*** Data for processing Section Begins ***
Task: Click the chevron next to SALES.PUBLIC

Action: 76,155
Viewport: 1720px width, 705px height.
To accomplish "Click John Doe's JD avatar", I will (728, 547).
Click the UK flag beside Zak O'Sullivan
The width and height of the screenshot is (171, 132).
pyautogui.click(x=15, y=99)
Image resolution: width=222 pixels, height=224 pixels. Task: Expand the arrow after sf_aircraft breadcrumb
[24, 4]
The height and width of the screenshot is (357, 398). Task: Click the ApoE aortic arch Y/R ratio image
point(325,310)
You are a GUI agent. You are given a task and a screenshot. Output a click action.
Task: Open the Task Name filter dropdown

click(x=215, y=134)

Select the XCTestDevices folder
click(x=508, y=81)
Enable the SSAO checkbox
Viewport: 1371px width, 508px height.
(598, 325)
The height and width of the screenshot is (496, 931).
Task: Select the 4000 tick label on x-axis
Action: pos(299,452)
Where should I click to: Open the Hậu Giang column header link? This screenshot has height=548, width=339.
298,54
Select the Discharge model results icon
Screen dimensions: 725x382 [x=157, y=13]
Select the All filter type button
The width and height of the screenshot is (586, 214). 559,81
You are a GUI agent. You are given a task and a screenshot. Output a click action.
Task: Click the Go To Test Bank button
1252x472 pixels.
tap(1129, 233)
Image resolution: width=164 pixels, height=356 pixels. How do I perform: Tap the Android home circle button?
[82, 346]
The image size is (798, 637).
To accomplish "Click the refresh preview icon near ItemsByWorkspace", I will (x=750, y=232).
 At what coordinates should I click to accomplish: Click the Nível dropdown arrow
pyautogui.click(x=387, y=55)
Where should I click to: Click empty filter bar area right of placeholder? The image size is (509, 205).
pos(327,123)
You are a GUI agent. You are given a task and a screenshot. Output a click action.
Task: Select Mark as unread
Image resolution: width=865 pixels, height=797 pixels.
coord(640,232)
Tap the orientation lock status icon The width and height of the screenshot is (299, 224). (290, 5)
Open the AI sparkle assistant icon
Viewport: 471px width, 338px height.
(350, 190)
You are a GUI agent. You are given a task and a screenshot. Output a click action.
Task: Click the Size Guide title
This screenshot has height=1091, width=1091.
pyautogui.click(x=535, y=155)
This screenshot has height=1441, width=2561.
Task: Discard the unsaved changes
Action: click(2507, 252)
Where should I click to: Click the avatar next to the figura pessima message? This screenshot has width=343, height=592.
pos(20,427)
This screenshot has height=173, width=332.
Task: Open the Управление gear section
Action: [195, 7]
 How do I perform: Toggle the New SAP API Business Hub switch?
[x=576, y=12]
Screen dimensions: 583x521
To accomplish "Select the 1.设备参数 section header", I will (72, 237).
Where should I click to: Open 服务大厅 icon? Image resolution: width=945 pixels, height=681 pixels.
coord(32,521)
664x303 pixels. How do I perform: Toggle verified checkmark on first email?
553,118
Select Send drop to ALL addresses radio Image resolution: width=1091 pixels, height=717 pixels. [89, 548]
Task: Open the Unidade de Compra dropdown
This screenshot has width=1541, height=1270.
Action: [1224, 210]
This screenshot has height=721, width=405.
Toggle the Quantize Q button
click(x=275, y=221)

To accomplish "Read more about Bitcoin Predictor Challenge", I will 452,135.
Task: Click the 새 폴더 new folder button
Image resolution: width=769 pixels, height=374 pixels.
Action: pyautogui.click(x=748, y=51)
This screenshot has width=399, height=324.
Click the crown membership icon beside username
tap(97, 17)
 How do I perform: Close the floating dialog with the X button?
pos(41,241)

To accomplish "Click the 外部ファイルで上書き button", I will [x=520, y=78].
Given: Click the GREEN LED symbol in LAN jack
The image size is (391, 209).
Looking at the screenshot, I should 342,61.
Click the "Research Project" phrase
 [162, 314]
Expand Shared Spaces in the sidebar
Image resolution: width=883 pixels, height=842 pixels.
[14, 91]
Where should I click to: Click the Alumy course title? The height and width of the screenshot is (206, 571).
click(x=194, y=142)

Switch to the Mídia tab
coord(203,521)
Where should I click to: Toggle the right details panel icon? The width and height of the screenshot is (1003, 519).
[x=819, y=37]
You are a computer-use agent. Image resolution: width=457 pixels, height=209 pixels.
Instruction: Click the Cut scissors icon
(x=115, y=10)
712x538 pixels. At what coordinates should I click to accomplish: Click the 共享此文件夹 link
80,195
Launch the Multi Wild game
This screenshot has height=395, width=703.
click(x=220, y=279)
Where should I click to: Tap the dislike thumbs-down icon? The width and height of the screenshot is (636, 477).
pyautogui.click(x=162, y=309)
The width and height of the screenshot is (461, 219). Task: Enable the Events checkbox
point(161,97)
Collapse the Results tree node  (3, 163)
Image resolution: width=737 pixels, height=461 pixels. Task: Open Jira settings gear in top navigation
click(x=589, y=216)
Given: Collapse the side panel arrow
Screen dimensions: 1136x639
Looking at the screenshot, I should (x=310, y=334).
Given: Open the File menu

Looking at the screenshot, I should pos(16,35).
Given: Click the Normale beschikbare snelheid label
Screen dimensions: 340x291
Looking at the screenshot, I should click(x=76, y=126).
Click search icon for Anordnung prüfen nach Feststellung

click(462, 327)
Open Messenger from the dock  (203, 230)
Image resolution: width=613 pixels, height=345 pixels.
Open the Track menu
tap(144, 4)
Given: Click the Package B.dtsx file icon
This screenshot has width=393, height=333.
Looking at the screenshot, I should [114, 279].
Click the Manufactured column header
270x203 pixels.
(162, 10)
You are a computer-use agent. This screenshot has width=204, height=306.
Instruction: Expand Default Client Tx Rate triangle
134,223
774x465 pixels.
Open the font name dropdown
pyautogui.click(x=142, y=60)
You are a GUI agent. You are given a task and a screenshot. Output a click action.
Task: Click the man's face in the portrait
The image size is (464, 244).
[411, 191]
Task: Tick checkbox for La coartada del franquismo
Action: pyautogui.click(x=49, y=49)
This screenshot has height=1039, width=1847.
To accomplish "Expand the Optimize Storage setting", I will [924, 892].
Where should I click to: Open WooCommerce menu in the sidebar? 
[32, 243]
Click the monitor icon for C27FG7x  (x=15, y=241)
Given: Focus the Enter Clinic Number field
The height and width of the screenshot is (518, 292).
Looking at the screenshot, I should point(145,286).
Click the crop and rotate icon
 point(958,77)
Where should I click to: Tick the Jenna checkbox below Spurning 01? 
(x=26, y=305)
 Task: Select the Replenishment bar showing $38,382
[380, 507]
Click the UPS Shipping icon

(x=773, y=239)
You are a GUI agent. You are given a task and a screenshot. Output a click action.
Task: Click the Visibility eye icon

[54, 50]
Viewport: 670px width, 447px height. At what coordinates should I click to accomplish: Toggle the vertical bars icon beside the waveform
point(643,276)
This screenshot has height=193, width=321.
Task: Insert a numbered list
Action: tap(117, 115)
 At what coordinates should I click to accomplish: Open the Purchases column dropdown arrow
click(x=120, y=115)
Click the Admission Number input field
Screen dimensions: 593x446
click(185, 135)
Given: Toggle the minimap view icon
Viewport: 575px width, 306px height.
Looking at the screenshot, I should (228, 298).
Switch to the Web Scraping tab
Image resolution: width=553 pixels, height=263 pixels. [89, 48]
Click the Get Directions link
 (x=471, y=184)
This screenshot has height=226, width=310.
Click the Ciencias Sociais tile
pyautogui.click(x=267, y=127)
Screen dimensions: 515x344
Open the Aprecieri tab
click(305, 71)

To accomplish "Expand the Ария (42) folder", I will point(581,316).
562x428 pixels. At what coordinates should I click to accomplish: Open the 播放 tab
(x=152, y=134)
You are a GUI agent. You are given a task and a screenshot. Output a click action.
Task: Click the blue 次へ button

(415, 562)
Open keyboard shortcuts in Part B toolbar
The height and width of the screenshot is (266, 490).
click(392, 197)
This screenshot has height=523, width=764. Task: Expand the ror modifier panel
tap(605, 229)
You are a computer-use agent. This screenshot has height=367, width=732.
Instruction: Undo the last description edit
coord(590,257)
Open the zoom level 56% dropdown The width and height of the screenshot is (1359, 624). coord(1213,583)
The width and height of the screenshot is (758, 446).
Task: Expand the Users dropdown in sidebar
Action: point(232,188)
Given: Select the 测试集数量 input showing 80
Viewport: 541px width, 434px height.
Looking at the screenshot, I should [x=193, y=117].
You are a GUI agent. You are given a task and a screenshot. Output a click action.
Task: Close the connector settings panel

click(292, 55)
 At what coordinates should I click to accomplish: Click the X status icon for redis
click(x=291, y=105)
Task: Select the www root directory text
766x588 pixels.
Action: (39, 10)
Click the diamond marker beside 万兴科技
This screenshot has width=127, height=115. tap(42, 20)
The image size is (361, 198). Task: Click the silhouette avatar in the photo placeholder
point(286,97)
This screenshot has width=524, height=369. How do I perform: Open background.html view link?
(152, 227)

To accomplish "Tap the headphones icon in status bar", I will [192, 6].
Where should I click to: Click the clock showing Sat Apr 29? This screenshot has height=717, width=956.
*** Data for processing Section Ends ***
◆ Exercise objective ◆
Search the entries for "Collapse" and copy each matching line.

◆ Exercise response ◆
Collapse the Results tree node  (3, 163)
Given: Collapse the side panel arrow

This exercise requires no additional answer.